Your objective
Pick up the passage on heritage trusts working with local communities and keep writing it from its last sentence onward.

Care and conservation of a World Heritage Site is a massive undertaking even for the most established of National Trusts. The temptation exists to put all of the organisation’s focus and resources into the site, with little concern for nearby areas of local significance and interest. As we saw in our original study, however, there is much to be gained when heritage and conservation organisations broaden their vision and expand their focus to take in community values. When that happens, the local citizens become engaged and we have the opportunity to uncover hidden gems. That’s exactly what the National Trust of England, Wales, and Northern Ireland discovered at Fountains Abbey and Studley Royal ― the ancient abbey ruins and awe-inspiring water garden in North Yorkshire. Engagement with the local community to help with their conservation needs and mitigate flooding has built bridges of cooperation between the Trust and the local citizens, while also bringing attention and resources to the Ripon Fairy Steps, a hidden gem beloved by the community that is part of the local Hell Wath Nature Preserve.
In the midst of the pandemic, the Petra National Trust was continuing and expanding its local engagement work. Digital training for local cultural heritage associations in Petra focused on building the capacities of local women’s associations and not-for-profit organisations in the Petra region through digital transformation of their businesses and in support of the local handicrafts sector. Another PNT effort at community engagement and empowerment was a weekly programme during Ramadan via the online platform Zoom. In all, 89 children participated in a programme designed to engage them in online learning activities about cultural heritage and to entertain them through storytelling, friendly competitions using the Kahoot gaming platform, and arts and crafts.

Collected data
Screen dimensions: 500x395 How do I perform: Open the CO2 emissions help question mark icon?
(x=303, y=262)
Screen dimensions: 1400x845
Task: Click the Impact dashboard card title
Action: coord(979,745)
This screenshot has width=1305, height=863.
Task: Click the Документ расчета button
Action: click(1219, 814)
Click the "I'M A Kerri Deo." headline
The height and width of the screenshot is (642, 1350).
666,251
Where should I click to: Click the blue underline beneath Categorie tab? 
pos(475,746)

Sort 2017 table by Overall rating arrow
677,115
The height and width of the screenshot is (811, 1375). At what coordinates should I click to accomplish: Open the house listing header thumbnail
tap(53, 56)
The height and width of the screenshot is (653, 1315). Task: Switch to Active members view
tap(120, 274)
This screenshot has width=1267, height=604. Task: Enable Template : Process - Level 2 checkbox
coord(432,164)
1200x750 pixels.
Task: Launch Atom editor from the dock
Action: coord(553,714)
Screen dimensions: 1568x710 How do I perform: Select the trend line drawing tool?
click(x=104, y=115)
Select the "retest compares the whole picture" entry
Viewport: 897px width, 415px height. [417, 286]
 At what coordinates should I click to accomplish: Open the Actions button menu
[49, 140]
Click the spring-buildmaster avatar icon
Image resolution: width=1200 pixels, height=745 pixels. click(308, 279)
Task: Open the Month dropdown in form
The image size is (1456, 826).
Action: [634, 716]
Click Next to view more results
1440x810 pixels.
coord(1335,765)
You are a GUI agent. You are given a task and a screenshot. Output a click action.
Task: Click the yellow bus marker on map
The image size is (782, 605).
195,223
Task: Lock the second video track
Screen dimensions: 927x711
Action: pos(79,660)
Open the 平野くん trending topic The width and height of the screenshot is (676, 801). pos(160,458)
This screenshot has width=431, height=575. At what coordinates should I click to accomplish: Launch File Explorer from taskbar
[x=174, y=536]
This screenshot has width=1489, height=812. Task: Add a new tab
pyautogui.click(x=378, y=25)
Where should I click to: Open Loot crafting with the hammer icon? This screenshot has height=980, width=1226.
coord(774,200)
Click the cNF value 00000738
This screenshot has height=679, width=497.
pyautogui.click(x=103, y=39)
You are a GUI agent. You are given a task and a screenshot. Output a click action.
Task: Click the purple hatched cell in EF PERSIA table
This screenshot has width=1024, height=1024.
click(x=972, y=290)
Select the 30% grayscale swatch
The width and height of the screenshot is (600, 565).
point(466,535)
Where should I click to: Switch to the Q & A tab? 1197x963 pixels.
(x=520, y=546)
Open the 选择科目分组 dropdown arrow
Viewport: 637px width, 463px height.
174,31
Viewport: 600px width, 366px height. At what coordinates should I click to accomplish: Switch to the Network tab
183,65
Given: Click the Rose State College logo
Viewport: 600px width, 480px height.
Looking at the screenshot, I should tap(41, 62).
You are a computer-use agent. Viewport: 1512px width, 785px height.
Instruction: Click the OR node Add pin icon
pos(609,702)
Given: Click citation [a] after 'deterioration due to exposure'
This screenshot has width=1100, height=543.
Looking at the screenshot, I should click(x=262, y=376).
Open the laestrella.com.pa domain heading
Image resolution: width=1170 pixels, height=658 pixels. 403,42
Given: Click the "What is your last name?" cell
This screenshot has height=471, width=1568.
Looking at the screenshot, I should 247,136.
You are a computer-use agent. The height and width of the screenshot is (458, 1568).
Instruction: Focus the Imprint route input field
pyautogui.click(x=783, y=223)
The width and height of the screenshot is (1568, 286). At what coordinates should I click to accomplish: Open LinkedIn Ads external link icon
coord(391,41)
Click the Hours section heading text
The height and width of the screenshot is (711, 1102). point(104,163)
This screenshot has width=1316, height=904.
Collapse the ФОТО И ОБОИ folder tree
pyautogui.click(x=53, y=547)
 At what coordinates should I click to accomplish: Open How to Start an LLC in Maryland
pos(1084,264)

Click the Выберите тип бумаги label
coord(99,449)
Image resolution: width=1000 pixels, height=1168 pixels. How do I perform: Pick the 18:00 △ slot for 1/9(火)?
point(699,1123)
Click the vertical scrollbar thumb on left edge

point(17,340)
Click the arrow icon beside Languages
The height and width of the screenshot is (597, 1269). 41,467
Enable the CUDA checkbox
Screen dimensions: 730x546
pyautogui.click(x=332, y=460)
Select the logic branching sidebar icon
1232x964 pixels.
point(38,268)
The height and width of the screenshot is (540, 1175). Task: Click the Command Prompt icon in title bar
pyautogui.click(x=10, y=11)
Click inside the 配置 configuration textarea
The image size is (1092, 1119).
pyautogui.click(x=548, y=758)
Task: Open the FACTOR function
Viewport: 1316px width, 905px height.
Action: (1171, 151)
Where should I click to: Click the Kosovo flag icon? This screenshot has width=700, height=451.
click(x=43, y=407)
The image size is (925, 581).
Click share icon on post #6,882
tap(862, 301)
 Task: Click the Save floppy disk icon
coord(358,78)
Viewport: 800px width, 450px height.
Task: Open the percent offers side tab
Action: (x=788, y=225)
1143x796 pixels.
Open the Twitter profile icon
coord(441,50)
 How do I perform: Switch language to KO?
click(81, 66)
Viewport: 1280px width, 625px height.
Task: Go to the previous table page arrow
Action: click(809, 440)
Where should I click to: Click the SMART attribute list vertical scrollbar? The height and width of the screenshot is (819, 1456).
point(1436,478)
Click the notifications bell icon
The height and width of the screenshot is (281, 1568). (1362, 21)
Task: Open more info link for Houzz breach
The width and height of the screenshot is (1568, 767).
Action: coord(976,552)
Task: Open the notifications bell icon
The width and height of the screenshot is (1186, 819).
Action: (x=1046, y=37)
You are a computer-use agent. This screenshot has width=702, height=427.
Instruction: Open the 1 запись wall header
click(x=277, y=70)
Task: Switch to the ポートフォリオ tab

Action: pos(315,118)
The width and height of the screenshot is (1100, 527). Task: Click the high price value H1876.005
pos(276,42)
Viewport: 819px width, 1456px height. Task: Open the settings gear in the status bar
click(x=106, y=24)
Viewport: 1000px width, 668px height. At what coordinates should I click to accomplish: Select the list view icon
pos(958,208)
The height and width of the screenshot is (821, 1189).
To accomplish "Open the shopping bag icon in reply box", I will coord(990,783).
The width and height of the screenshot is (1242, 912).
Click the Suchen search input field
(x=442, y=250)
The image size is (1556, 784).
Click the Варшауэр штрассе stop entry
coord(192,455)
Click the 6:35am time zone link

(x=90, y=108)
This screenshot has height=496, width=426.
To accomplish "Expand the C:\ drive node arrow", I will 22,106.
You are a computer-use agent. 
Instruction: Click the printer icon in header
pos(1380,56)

Response box
In response to changes through the years, our study noted that MMT had worked diligently through its most recent planning efforts to ensure that its core mission prioritized the needs of the local community. Engagement with young people is at the heart of the work of MMT, ensuring that future generations know of the Fort’s history and leadership role in Jodhpur. In our return visit, we found that during 2021 and into 2022, Mehrangarh Museum Trust conducted a series of life skills workshops for children of the Langa community of folk musicians under a special initiative. These workshops ― focused on various elements of life today ― helped place the Fort and its history as part of a continuum of past, present, and future for the next generation of citizens.
We appreciate the assistance of INTO member organisations in sharing their experiences in community engagement with the larger INTO and cultural heritage family. The breadth of this work is wide and only limited by our imaginations. The value of including our neighbours in our work is incalculable.
As INTO Chair Dame Fiona Reynolds, DBE wrote in the report’s foreword, “Some of the world’s most famous heritage sites have re-thought their relationships with the communities around them.” In the process of that reconsideration, their conservation and engagement ambitions have been enriched. “Not only are local people our neighbours,” wrote Fiona at the height of the pandemic, but “at a time of few or no visitors they need even more to become our partners, our collaborators and our friends.”
We are looking forward to the conversations in Dundee and beyond.